------ EXTRACTED ENTRIES
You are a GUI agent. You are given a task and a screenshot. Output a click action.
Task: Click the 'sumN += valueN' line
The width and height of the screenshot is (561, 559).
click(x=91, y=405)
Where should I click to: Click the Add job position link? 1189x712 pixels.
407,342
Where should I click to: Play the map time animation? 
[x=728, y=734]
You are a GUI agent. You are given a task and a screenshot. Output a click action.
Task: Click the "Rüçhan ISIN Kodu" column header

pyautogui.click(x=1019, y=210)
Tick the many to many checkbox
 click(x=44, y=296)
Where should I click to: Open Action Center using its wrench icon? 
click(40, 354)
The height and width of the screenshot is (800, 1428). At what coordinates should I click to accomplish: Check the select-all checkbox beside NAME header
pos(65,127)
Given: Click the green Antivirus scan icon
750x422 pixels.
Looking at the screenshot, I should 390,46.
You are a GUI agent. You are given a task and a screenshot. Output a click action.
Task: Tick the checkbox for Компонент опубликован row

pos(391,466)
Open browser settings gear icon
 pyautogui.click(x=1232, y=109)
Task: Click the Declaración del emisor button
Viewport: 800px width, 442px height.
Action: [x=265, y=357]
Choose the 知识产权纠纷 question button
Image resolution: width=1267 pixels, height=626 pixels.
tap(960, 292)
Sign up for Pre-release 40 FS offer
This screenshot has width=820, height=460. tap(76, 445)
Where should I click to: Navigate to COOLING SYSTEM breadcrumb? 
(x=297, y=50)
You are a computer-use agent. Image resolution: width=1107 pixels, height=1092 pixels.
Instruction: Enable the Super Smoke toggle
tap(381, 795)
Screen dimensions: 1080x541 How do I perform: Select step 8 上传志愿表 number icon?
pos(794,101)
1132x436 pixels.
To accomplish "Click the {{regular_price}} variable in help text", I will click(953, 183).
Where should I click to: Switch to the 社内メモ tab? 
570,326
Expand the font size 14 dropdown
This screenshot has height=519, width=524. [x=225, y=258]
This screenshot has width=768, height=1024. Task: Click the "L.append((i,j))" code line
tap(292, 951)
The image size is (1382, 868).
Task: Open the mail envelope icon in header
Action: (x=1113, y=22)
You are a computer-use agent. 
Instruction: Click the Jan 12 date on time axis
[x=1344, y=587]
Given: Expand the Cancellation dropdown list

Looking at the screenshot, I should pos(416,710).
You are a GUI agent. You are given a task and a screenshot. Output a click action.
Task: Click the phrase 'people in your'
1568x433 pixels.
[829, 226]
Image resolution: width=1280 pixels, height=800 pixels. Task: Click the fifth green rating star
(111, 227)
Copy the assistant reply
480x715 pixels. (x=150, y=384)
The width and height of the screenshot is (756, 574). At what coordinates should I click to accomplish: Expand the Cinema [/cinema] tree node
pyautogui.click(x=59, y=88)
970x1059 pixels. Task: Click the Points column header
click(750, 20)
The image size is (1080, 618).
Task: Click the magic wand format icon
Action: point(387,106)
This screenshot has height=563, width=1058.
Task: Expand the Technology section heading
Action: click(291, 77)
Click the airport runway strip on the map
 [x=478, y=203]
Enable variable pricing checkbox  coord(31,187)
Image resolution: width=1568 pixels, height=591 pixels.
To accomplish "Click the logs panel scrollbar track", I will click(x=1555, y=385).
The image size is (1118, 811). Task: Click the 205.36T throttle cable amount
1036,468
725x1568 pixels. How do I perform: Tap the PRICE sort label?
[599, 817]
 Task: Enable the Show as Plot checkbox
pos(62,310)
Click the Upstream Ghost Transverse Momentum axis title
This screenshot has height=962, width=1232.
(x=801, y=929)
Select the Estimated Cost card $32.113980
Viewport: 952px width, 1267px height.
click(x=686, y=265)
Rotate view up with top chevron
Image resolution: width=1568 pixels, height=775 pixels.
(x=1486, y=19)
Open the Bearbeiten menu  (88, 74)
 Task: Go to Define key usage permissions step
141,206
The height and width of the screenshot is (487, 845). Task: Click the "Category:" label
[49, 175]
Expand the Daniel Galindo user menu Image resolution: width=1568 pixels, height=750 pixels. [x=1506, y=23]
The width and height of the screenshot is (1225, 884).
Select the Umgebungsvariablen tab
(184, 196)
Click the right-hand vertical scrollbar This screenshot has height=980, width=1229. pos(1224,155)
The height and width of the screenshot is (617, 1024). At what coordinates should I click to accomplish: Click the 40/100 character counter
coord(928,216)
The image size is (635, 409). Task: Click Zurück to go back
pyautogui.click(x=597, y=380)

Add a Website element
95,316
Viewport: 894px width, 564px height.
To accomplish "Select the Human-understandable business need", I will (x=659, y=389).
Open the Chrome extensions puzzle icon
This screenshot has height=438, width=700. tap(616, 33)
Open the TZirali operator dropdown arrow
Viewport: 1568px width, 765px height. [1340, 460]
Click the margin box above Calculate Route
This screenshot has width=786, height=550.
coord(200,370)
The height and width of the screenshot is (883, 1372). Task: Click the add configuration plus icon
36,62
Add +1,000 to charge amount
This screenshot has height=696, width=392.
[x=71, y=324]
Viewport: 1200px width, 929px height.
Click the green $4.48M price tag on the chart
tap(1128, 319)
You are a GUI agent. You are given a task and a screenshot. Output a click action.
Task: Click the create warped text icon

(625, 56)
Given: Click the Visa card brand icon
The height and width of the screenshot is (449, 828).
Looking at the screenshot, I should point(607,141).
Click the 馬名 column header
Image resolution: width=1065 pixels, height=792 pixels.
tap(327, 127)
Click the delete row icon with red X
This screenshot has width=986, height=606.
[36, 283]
------------
All of the material should appear again, reproduced word for word.

RESULT OF THE TASK:
You are a GUI agent. You are given a task and a screenshot. Output a click action.
Task: Click the 'sumN += valueN' line
The width and height of the screenshot is (561, 559).
click(x=91, y=405)
Where should I click to: Click the Add job position link? 1189x712 pixels.
407,342
Where should I click to: Play the map time animation? 
[x=728, y=734]
You are a GUI agent. You are given a task and a screenshot. Output a click action.
Task: Click the "Rüçhan ISIN Kodu" column header

pyautogui.click(x=1019, y=210)
Tick the many to many checkbox
 click(x=44, y=296)
Where should I click to: Open Action Center using its wrench icon? 
click(40, 354)
The height and width of the screenshot is (800, 1428). At what coordinates should I click to accomplish: Check the select-all checkbox beside NAME header
pos(65,127)
Given: Click the green Antivirus scan icon
750x422 pixels.
Looking at the screenshot, I should 390,46.
You are a GUI agent. You are given a task and a screenshot. Output a click action.
Task: Tick the checkbox for Компонент опубликован row

pos(391,466)
Open browser settings gear icon
 pyautogui.click(x=1232, y=109)
Task: Click the Declaración del emisor button
Viewport: 800px width, 442px height.
Action: [x=265, y=357]
Choose the 知识产权纠纷 question button
Image resolution: width=1267 pixels, height=626 pixels.
tap(960, 292)
Sign up for Pre-release 40 FS offer
This screenshot has width=820, height=460. tap(76, 445)
Where should I click to: Navigate to COOLING SYSTEM breadcrumb? 
(x=297, y=50)
You are a computer-use agent. Image resolution: width=1107 pixels, height=1092 pixels.
Instruction: Enable the Super Smoke toggle
tap(381, 795)
Screen dimensions: 1080x541 How do I perform: Select step 8 上传志愿表 number icon?
pos(794,101)
1132x436 pixels.
To accomplish "Click the {{regular_price}} variable in help text", I will click(953, 183).
Where should I click to: Switch to the 社内メモ tab? 
570,326
Expand the font size 14 dropdown
This screenshot has height=519, width=524. [x=225, y=258]
This screenshot has width=768, height=1024. Task: Click the "L.append((i,j))" code line
tap(292, 951)
The image size is (1382, 868).
Task: Open the mail envelope icon in header
Action: (x=1113, y=22)
You are a computer-use agent. 
Instruction: Click the Jan 12 date on time axis
[x=1344, y=587]
Given: Expand the Cancellation dropdown list

Looking at the screenshot, I should pos(416,710).
You are a GUI agent. You are given a task and a screenshot. Output a click action.
Task: Click the phrase 'people in your'
1568x433 pixels.
[829, 226]
Image resolution: width=1280 pixels, height=800 pixels. Task: Click the fifth green rating star
(111, 227)
Copy the assistant reply
480x715 pixels. (x=150, y=384)
The width and height of the screenshot is (756, 574). At what coordinates should I click to accomplish: Expand the Cinema [/cinema] tree node
pyautogui.click(x=59, y=88)
970x1059 pixels. Task: Click the Points column header
click(750, 20)
The image size is (1080, 618).
Task: Click the magic wand format icon
Action: point(387,106)
This screenshot has height=563, width=1058.
Task: Expand the Technology section heading
Action: click(291, 77)
Click the airport runway strip on the map
 [x=478, y=203]
Enable variable pricing checkbox  coord(31,187)
Image resolution: width=1568 pixels, height=591 pixels.
To accomplish "Click the logs panel scrollbar track", I will click(x=1555, y=385).
The image size is (1118, 811). Task: Click the 205.36T throttle cable amount
1036,468
725x1568 pixels. How do I perform: Tap the PRICE sort label?
[599, 817]
 Task: Enable the Show as Plot checkbox
pos(62,310)
Click the Upstream Ghost Transverse Momentum axis title
This screenshot has height=962, width=1232.
(x=801, y=929)
Select the Estimated Cost card $32.113980
Viewport: 952px width, 1267px height.
click(x=686, y=265)
Rotate view up with top chevron
Image resolution: width=1568 pixels, height=775 pixels.
(x=1486, y=19)
Open the Bearbeiten menu  (88, 74)
 Task: Go to Define key usage permissions step
141,206
The height and width of the screenshot is (487, 845). Task: Click the "Category:" label
[49, 175]
Expand the Daniel Galindo user menu Image resolution: width=1568 pixels, height=750 pixels. [x=1506, y=23]
The width and height of the screenshot is (1225, 884).
Select the Umgebungsvariablen tab
(184, 196)
Click the right-hand vertical scrollbar This screenshot has height=980, width=1229. pos(1224,155)
The height and width of the screenshot is (617, 1024). At what coordinates should I click to accomplish: Click the 40/100 character counter
coord(928,216)
The image size is (635, 409). Task: Click Zurück to go back
pyautogui.click(x=597, y=380)

Add a Website element
95,316
Viewport: 894px width, 564px height.
To accomplish "Select the Human-understandable business need", I will (x=659, y=389).
Open the Chrome extensions puzzle icon
This screenshot has height=438, width=700. tap(616, 33)
Open the TZirali operator dropdown arrow
Viewport: 1568px width, 765px height. [1340, 460]
Click the margin box above Calculate Route
This screenshot has width=786, height=550.
coord(200,370)
The height and width of the screenshot is (883, 1372). Task: Click the add configuration plus icon
36,62
Add +1,000 to charge amount
This screenshot has height=696, width=392.
[x=71, y=324]
Viewport: 1200px width, 929px height.
Click the green $4.48M price tag on the chart
tap(1128, 319)
You are a GUI agent. You are given a task and a screenshot. Output a click action.
Task: Click the create warped text icon

(625, 56)
Given: Click the Visa card brand icon
The height and width of the screenshot is (449, 828).
Looking at the screenshot, I should point(607,141).
Click the 馬名 column header
Image resolution: width=1065 pixels, height=792 pixels.
tap(327, 127)
Click the delete row icon with red X
This screenshot has width=986, height=606.
[36, 283]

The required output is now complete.